_TEXT EXCERPT_
□ □ □ □

Studio album by Obojeni Program
- Released: 1990
- Recorded: 1989, Akademija studio, Belgrade
- Genre: Indie rock, alternative rock
- Length: 31:48
- Language: Serbo-Croatian
- Label: Search & Enjoy
- Producer: Dušan Kojić "Koja"

Obojeni Program chronology
| Omladina '89 (1989) | Najvažnije je biti zdrav (1990) | Ovaj zid stoji krivo (1980) |

= Najvažnije je biti zdrav =

Najvažnije je biti zdrav (Being healthy is what's most important) is the debut studio album by the Yugoslav and Serbian indie/alternative rock band Obojeni Program released in 1990 by independent record label Search & Enjoy, based in Croatia. The album was released in LP and cassette format only and was rereleased on CD only as a part of the compilation album Obojeni program, which included of material from their first two studio albums.

□ □ □ □

_DATA SEGMENT_
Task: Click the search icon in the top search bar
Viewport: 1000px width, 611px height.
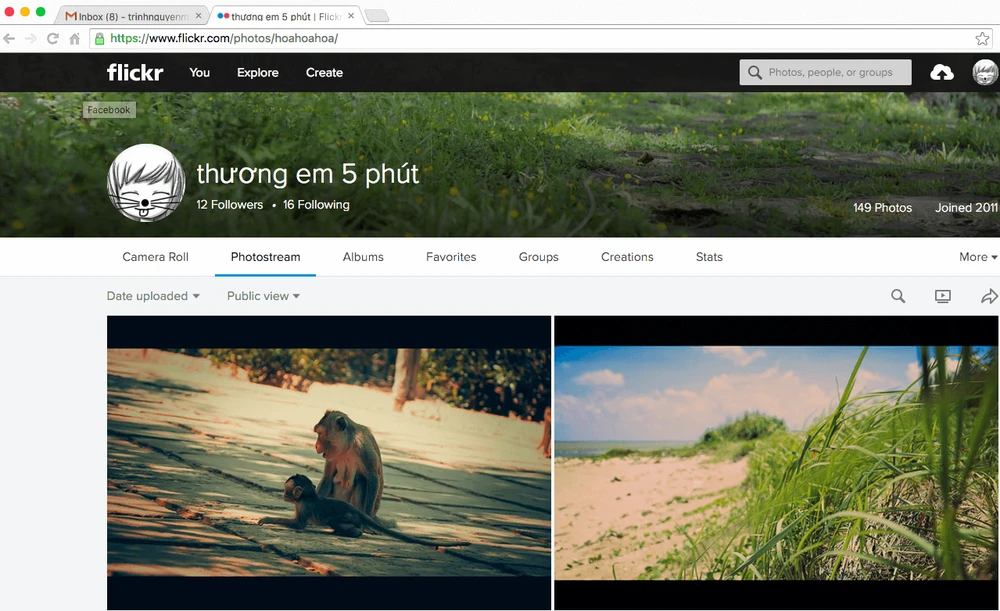Action: coord(754,72)
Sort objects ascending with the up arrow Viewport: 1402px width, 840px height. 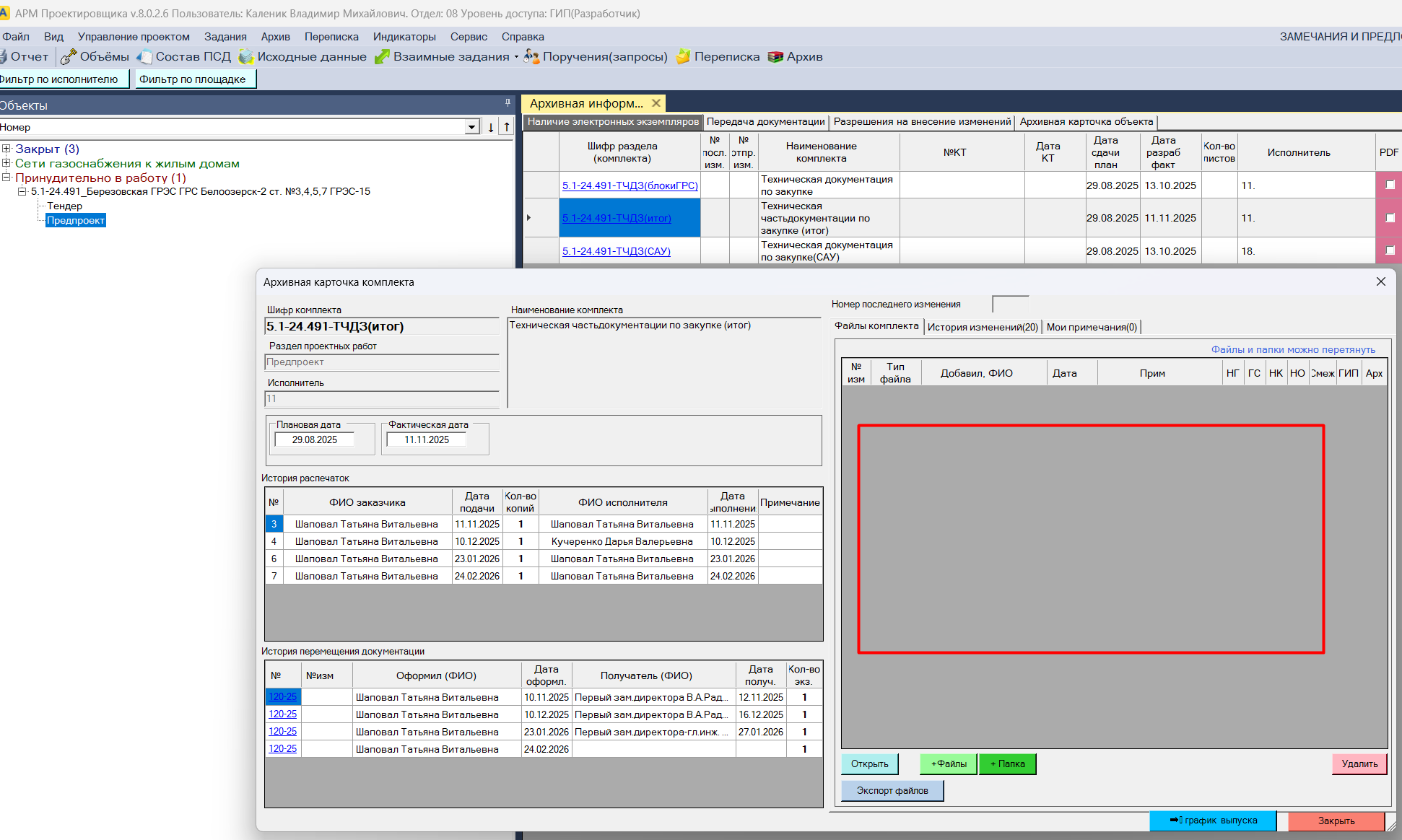pos(507,127)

□ □ □ □

_EXERCISE OBJECTIVE_
According to the Obojeni Program album text, in which formats was Najvažnije je biti zdrav originally released? The material after the Obojeni Program album text stands on its own and is not tied to that text.

_FULL ANSWER_
LP and cassette only.